= Beginning of Section =
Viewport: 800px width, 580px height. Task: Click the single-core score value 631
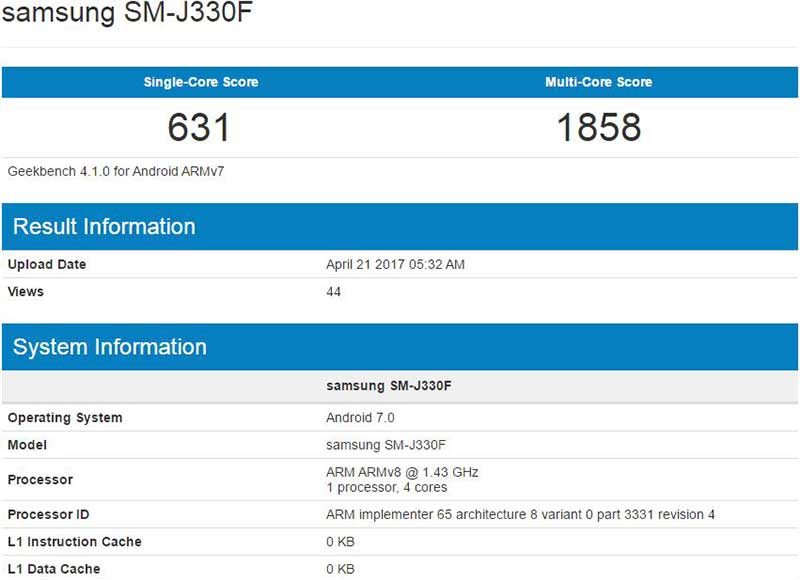pyautogui.click(x=199, y=127)
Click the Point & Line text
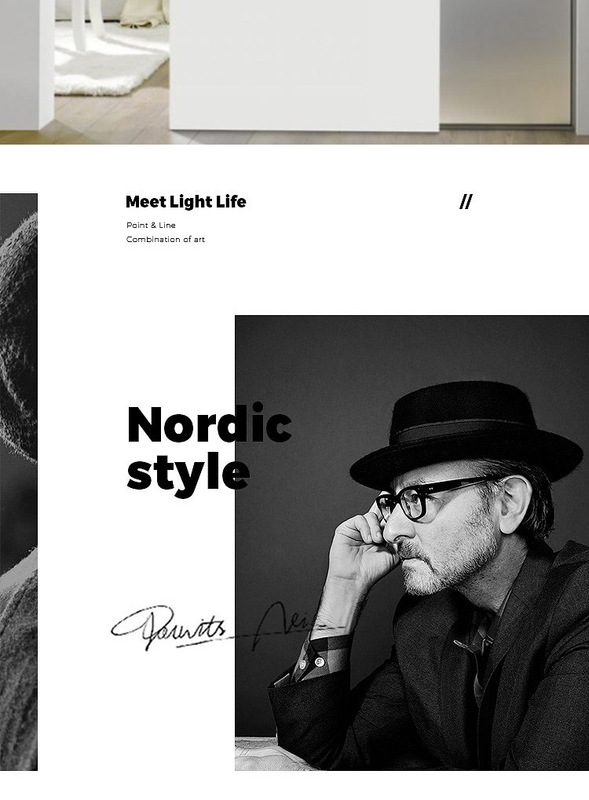 [x=151, y=225]
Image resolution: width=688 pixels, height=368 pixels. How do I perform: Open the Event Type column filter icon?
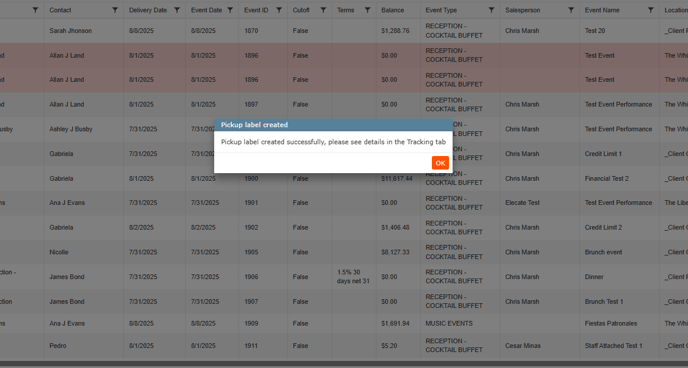491,10
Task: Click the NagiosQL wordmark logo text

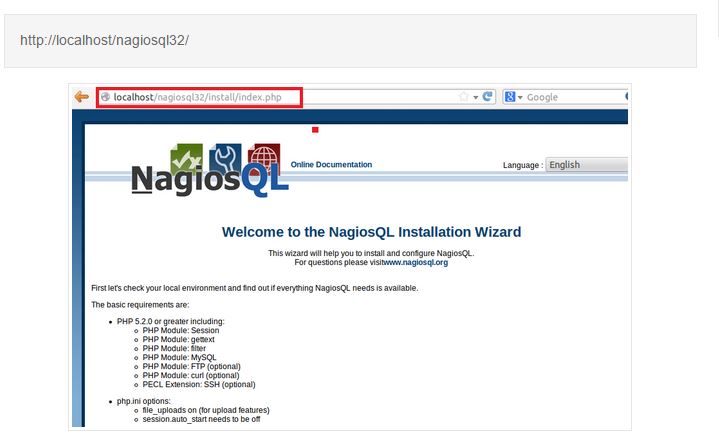Action: click(208, 180)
= End of Section =
### YOUR ASSIGNMENT
Restate every record exactly, please; do not copy the pictures.

### ANSWER SECTION
Viewport: 800px width, 580px height. Task: Click the single-core score value 631
pyautogui.click(x=199, y=127)
Click the Point & Line text
 [x=151, y=225]
Image resolution: width=688 pixels, height=368 pixels. How do I perform: Open the Event Type column filter icon?
491,10
Task: Click the NagiosQL wordmark logo text

Action: click(208, 180)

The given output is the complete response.